Thus, the detergent sensing sensor unit 130 may transmit a detergent sensing sensor unit value that is digital data corrected with the temperature to the washing machine processor. Through this, when compared to an analog signal being sent from existing sensors to a washing machine controller, the sensitivity error and the temperature correction error may be reduced, and accuracy of a sensed value may be increased.
FIG. 5 is a diagram illustrating overall operations of a laundry treatment device according to example embodiments.

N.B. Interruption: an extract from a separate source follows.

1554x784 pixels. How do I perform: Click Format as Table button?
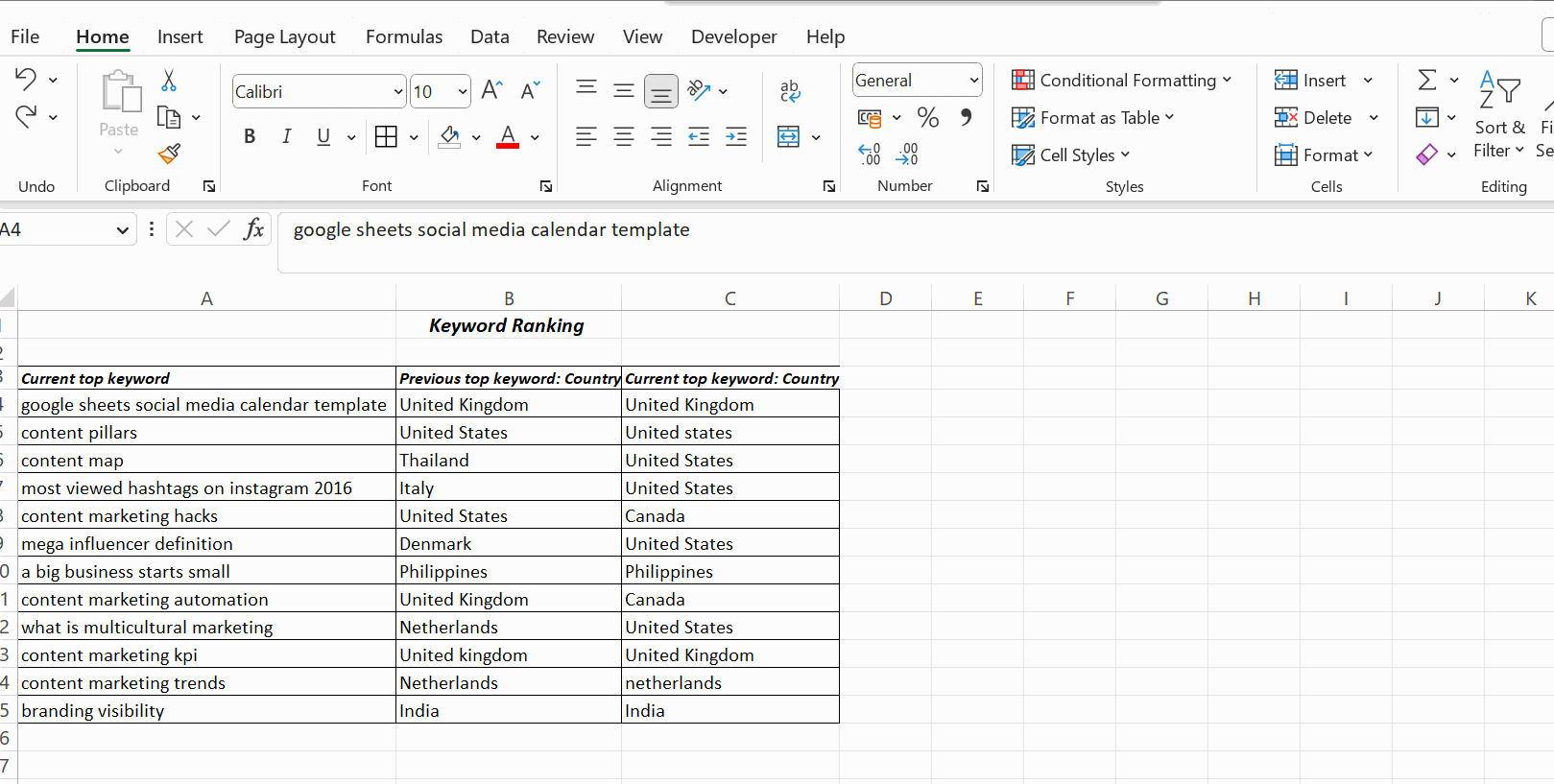[x=1093, y=118]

Specifically, FIG. 5 is a diagram illustrating, by operation, the laundry treatment device introducing washing water into a tub, supplying the washing water to the tub through a water supply unit, sensing turbidity of the washing water which is introduced into the tub through a sensor unit, controlling the laundry treatment device according to a type of detergent identified based on turbidity information on the washing water, which is measured through the sensor unit, and controlling a washing stroke according to the type of the detergent identified based on first turbidity information on the washing water, which is measured in at least a portion of a first time period after the washing water is introduced into the tub. A portion of each operation may be selectively performed in overall example embodiments.
Referring to FIG. 5, the laundry treatment device may perform at least one of water supply operation 500 of supplying the washing water to the tub, clothing wetting operation 501 of performing clothing wetting in the tub having the washing water, contamination sensing operation 502 of sensing a contamination degree of the clothing, secondary detergent introduction operation 503 of introducing the detergent for the washing stroke, rinsing operation 504 of performing the washing stroke by using the introduced detergent, and dehydration operation 505 of dehydrating the clothing.
In water supply operation 500, the laundry treatment device supplies the washing water to the tub. The laundry treatment device according to example embodiments may wet laundry in the washing water or control the washing water and the laundry to be mixed with each other by introducing and rotating the laundry at a predetermined speed. Meanwhile, in example embodiments, primary detergent introduction may be performed in water supply operation 500. In addition, an operation of identifying the type of the detergent which is introduced in the water supply operation 500 may be performed together as described below. As an example, after water supply is performed, the turbidity may be measured before the tub is rotated, and the type and an amount of the detergent may be sensed based on a tendency of a change in a turbidity value according to dissolution of the detergent after the detergent is introduced into the washing water. Meanwhile, in example embodiments, in an operation of determining the turbidity in order to identify the type of the detergent, the tub may not be rotated or may be rotated at a speed slower than a rotation speed in a subsequent operation. Through this, a turbidity change after introduction of the detergent into the washing water may be easily measured.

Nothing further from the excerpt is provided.